Retype all of the data exactly as given.

[Records to use — start]

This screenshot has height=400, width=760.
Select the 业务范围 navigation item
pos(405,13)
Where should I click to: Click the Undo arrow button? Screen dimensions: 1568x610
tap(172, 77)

[Records to use — finish]

▸ **Answer to the exercise**
This screenshot has height=400, width=760.
Select the 业务范围 navigation item
pos(405,13)
Where should I click to: Click the Undo arrow button? Screen dimensions: 1568x610
tap(172, 77)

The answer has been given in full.